The death of Barcelonan artist Antoni Tàpies on 6 February 2012 may be seen as something of a watershed moment. He may not have the legendary status of Picasso, Dalí or Miró, but over the days following his death thousands have flocked, along with the TV cameras, to the Fundació Antoni Tàpies to pay their respects to one of the most famous, if controversial, artists in Europe.
Having won the Velázquez prize, Spain’s most prestigious art award, in 2003, Tàpies was widely seen as the preeminent Spanish artist of the second half of the 20th century. Even if it’s too early to properly assess his legacy, now seems a good moment to ask – why is this often cryptic artist so popular?
An unconventional approach
Comparison with other artists doesn’t quite explain it. Tàpies’ opus is characterised by lacerated surfaces, palettes of browns and greys and dislocated motifs. Where Picasso morphed and simplified and Miró indulged in playful creativity, an artist like Tàpies destroyed. He advocated a form of art that he described as ‘matter painting’, applying a relentless Catalan rebelliousness and fierce intellect. In fact, this technique seemed to break down the art of painting entirely.

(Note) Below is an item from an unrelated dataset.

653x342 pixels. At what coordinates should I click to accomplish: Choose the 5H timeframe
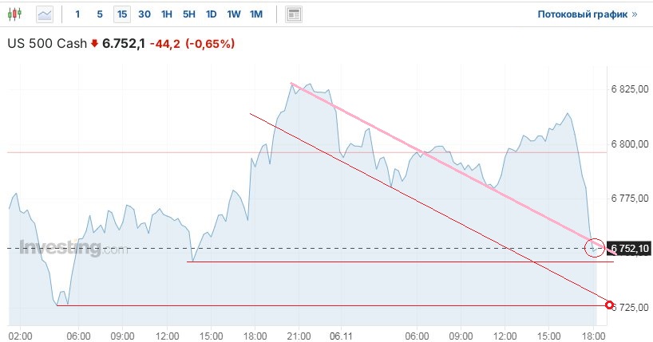(x=188, y=14)

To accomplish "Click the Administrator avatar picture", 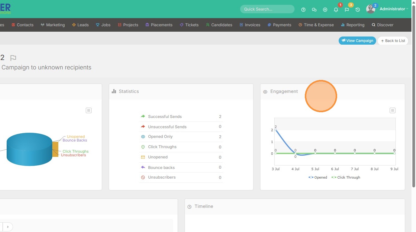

Tàpies would varnish a canvas and cover it with unconventional materials, such as marble dust or sand. He would then scrape and tease figures and textures out of the surface alongside the fissures and cracks that would emerge of their own accord. Heavily influenced by scientific developments in the nuclear age, the artist was questioning the very idea of substance – rather than using materials to portray an idea, the material itself is the central subject.
But his art isn’t for the faint hearted or easily offended. Tàpies gained notoriety for focusing on unpalatable subjects such as a defecating anus, an old sock or a discarded shoe.
The current exhibition
To assess the artist’s legacy for yourself, head to the Antoni Tàpies Foundation on Carrer de Aragó. Set in a renovated Modernista publishing house, the building is dedicated to the study of modern art, and is as much an exhibition space for other artists as it is for the work of Tàpies himself. It’s currently showing ‘Antoni Tàpies. The Collection #2’ which displays a selection of some of his best works. Walk around this exhibition and you’ll quickly realise the complexity of his legacy.

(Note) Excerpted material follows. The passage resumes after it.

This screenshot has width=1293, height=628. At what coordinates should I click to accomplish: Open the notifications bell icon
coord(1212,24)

From early experiments with surrealism to his most iconic paintings, Tàpies’ work is full of drama and is thoroughly absorbing. Having said that, you might at times be struggling to describe what you’re viewing. His ‘found art’ sculpture of a wooden chair may push his mantra to the extreme but the sheer range of work, from a career spanning seven decades, more than makes up for this.

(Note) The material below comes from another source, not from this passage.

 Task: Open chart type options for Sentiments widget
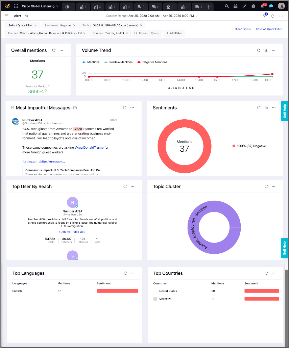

Above all, firm political commitment pervades Tàpies’ output. A great example in the current exhibition is the exquisite Indian ink ‘Natural History’ series – a collection of 30 exceptionally fine drawings from the 1950s that fuse human, animal and plant forms with explicitly political imagery. His involvement with the underground artistic movement during the Franco years means that his subversive credentials, much like Barcelona itself, are a crucial part of his identity.
The sprawling Gran Nus, ‘large knot’, dominates one wall of the exhibition space and is easily the most definitive work here. With its refusal to distinguish between nature and culture, you’ll see numerals and crosses spliced with abstract forms and realise that Tàpies’ work is ultimately about creativity itself. Perhaps this is the reason why so many Barcelonans mourned his passing.